In the following years, Sparco faced problems in administrative matters besides lack of funds. Saleem Mehmood, a member of the Rehbar One rocket launch team who has also been the chairman of Sparco, says that Sparco is currently focusing on sounding rockets, communication, and remote sensing satellites. In 2011, Pakistan launched its first communication satellite, Pak-Sat One, in cooperation with China, with the aim of providing broadband internet, tele-education, etc. services. In 2018, Pakistan also launched a locally developed remote-sensing satellite in collaboration with China.

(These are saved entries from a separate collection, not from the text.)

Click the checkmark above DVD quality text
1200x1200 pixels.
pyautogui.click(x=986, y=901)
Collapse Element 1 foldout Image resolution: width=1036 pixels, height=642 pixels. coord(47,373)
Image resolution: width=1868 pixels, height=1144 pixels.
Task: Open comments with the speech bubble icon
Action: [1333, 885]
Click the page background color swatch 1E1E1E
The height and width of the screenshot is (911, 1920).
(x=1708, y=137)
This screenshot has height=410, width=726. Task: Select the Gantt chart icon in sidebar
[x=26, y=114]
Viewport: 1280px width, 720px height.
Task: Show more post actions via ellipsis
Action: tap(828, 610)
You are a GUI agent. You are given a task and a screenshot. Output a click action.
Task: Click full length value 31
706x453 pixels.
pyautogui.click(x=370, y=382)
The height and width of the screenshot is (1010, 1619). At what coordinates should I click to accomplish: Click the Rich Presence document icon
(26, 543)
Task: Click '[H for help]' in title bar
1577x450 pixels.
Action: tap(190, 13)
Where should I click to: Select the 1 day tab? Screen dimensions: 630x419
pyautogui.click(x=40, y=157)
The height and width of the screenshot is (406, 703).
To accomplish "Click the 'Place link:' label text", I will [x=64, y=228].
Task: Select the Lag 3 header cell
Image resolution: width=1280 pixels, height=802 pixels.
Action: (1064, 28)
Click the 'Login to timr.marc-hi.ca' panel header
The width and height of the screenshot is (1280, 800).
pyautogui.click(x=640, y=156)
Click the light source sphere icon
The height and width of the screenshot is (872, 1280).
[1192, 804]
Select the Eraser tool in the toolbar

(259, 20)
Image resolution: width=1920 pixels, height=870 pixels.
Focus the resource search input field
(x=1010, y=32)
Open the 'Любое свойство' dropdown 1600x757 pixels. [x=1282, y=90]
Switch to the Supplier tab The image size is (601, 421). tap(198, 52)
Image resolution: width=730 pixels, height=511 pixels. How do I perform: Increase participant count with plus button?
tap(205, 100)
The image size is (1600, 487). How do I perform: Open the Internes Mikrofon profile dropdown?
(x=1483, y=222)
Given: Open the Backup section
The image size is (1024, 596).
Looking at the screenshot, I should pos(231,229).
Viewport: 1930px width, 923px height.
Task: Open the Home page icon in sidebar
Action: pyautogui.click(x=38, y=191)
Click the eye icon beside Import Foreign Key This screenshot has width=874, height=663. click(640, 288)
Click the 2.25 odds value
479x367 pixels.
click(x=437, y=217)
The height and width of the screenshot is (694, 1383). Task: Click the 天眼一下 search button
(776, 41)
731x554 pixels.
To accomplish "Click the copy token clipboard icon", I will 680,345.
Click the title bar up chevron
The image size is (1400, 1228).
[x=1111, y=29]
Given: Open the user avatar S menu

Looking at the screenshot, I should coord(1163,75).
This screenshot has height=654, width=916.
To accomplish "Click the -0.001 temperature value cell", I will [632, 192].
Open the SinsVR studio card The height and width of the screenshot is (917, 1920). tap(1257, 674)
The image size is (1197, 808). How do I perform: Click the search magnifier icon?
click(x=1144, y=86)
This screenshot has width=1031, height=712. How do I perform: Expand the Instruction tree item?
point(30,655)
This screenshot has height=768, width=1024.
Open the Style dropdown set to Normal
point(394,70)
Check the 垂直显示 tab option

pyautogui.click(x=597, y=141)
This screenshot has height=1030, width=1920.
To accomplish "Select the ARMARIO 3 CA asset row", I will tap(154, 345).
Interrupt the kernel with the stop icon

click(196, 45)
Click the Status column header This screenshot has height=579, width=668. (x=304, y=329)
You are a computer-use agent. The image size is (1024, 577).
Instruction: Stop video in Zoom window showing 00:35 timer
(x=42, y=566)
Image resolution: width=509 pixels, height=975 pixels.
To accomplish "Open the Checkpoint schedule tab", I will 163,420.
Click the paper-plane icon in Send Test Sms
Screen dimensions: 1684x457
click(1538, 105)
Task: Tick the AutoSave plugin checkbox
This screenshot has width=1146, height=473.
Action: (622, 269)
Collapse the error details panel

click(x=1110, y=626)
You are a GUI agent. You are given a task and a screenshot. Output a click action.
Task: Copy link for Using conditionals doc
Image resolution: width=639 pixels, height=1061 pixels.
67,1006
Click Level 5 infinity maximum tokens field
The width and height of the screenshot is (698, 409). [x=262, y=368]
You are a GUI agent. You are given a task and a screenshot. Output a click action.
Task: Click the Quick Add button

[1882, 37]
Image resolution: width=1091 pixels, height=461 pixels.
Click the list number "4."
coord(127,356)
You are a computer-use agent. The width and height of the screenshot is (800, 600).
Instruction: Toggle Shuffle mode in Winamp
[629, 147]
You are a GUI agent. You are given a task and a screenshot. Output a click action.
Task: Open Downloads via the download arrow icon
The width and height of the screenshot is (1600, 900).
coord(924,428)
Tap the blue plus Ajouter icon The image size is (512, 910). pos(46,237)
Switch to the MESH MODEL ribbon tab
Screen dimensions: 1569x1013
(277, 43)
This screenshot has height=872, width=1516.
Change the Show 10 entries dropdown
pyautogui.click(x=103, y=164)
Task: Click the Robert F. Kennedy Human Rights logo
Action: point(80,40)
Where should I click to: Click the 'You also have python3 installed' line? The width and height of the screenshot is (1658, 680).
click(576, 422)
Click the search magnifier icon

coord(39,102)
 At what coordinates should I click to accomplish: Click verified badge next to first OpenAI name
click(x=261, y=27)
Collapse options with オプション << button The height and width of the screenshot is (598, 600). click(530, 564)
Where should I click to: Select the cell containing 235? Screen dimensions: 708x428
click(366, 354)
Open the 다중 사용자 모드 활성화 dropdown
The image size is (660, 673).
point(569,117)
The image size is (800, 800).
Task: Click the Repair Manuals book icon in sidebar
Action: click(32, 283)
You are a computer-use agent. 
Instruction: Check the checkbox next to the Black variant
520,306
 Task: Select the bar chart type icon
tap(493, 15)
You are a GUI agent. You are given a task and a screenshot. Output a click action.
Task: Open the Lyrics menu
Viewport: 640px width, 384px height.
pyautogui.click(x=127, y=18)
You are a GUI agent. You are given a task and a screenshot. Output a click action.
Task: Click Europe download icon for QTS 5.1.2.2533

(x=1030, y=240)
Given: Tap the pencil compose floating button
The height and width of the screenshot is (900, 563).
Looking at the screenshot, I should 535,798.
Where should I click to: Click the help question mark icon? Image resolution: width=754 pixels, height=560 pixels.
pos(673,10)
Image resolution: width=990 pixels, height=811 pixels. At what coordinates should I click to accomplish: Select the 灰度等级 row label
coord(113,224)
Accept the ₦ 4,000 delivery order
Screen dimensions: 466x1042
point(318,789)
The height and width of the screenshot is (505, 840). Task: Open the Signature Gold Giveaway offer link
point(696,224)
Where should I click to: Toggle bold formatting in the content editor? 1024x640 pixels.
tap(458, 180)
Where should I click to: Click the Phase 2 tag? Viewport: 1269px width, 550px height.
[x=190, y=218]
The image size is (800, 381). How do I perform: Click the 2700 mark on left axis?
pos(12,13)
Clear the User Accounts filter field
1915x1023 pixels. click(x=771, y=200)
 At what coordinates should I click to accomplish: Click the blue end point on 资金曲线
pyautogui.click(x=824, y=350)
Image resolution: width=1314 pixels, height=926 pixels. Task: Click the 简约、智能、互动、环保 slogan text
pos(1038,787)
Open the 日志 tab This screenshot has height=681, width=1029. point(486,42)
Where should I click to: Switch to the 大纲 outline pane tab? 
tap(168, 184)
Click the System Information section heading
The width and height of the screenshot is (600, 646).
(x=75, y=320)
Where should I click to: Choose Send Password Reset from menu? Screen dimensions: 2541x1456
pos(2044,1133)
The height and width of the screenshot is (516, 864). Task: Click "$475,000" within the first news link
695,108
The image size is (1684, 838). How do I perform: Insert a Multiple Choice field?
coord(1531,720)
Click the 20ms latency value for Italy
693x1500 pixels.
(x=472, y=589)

Federal Minister for Science and Technology

In a tweet in July 2019, the then Federal Minister for Science and Technology Fawad Chaudhry announce that Pakistan would start recruiting astronauts for space missions in 2020, and by 2022, Pakistan’s first mann mission would sent into space. The announcement came two days after the launch of Chandrayaan-2, India’s mission to the moon, but no progress has made so far.

Senior Space Scientist

Hailing from Balochistan, Dr. Yar Jan Abdul Samad Baloch is a senior space scientist at Cambridge University. His research focus is nano and space technology at the Cambridge Griffin Center and he has supported several European Space Agency space missions. Talking to Deutsche Welle in this regard, Dr. Yar Jan said that Pakistan’s space program started with NASA’s Apollo series. In the 1970s, most of the missions that NASA sent were relate to the moon. But since 1980, there has been a gradual decline in the space program and research. Not only in Pakistan but also globally.

Pakistan's space research program
Dr. Yarjan adds that a new dimension is emerging today called cross-cutting technology. It involves inventions relate to defense or space exploration, as well as improvements to human life on Earth.” If we talk about Pakistan’s space missions, rockets or any other technology may be related to defense but we should advance them in such a way that they can be used in normal life as well. Read More

Space Exploration

After that, in the last two decades, the activities of space exploration have accelerate. In addition to the space missions of India, China, and the United Arab Emirates. Private companies such as SpaceX and Virgin Galactic are also very active. So, we can say that Pakistan is not contributing to it.

Advance Science

However, believe that research in any field is done to advance science. Achieving the status of just sending a mission. Or an astronaut into space shouldn’t be the goal. Just like Blue Virgin owner Jeff Bezos went into space on July 20. Rather, we should introduce a science or technology that is not yet available anywhere in the world. As confirm a few years ago by the Gravitational Waves experiment. Which took place under a particular target. It opens up further avenues of research.

Dimension is Emerging

Dr. Yarjan adds that a new dimension is emerging today called cross-cutting technology. It involves inventions relate to defense or space exploration. As well as improvements to human life on Earth.” If we talk about Pakistan’s space program, rockets or any other technology. May be relate to defense but we should advance them. In such a way that they can be use in normal life as well. It is necessary to strengthen the research institutes. And universities in Pakistan and promote the culture and “vision” of space research there.